Personally, I’ve never had to deal with anything like this. My first question to the husband would be how these people know he’s carrying? I’ve always found discretion is the best policy in situations with sensitive family. Really, what they don’t know won’t hurt them. It’s always been my policy to neither confirm nor deny the presence of firearms.

If I were the husband, I’d just stay home, unless it was important to my wife to go, in which case I’d abide by the wishes of the aunt who does not approve of firearms in her home. It is her home, at the end of the day, and she can make the rules. But I’d probably also try to talk to her about her irrational fears if the wife was OK with that. Bitter and I have never had this problem, however, because neither of us have had issues with relatives of this nature. I have relatives who probably would not approve of firearm carriage, but I never saw any reason to broach the topic.

29 thoughts on “Dear Amy”

  1. Yep, I carry concealed all the time. That being said even if I open carried I’d swap to concealed at social gatherings, and if its a gathering with a lot of hugging with people who may-o-may-not appreciate lawful carry I switch to pocket carry.

    I don’t lie or deceive, but I also don’t bring it up (for both discretion, and frankly who cares?).

    If somebody was to say “Hey Weer’d, I’d rather you not carry here.” I’d probably ask for their motivations and see if there’s any fallacies I can challenge, and then I’d decide to disarm or stay home.

    That seems fair. I mean do people demand that Muslims, Jews, or Gays disclose their personal info before entering somebody’s property? I accept the rights of those who chose to be bigots, but I see no reason to enable them.

  2. Funny, when I started carrying, my wife was all atwitter about me carrying in her parents’ house. I pretty much went “Honey, I realize it makes you uncomfortable, so I’ll do what I need to do to ensure you aren’t worried about it.”

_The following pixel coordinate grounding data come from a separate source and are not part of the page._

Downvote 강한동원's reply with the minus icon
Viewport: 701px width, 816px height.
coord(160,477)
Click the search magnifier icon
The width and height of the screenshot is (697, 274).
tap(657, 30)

    Translated – I carried anyway and just didn’t tell her. Eventually, after she realized I could carry anywhere and everywhere without blood in the streets, she overcame her fear.

    Heck, family hugs are abound with her side and they hit the damned thing all the time. They’re just used to it. And on my side of the family, my parents carry so there’s no issue there at all.

    Guess I’m lucky.

  3. In Alaska you have to get the owner’s express permission to lawfully carry in their home or on their property. I don’t know if Minnesota has a comparable statute.

    Unless he deep carries I don’t know how he’d conceal the gun, without a coat on, while visiting for any length of time. Especially if they are staying in the home. Kathy (“Cornered Cat”) has a take on securing weapons while visiting.

    In either event he does have the middle ground of securing the gun in his locked vehicle while at their home. It doesn’t have to be an “in their home or stay home” situation depending on how much he’s willing to bend until they can be educated.

    1. Locked in the glove box in a locked car is generally what I’ll do if I’m over someone’s house in a social situation where I can’t conceal or it would be inappropriate to carry. A friend used to have pool parties, which is obviously a no-carry situation with a lot of little ones running around and obviously not being able to wear a gun in a pool. Most of the time I’m not expecting a shootout in someone’s living room over a holiday or social situation. I want to be armed for traveling.

  4. I’m glad I grew up in a family where the food on the table was shot with the rifle in the cabinet.

    If that were my relative I wouldn’t want to go to her home nor would she be welcomed in my home. I think I’d also start hosting more holidays to freeze her out.

  5. That’s funny. I carry a gun. “Even in church.”
    “He thinks his permit gives him permission to carry a loaded gun wherever he goes.”
    Mine does, except for any place that charges admission. That’s the state law. So I have to leave it at home when I go to the movies, the same ones where there are a shooting every other year.

    What I don’t understand is why he’s TELLING PEOPLE. I heard people yesterday talking loudly about concealed carry, and what’s carried where, and in what pocket. First thought was that these people were now targets for aggression, and second that they had no business carrying because they probably didn’t understand the responsibilities.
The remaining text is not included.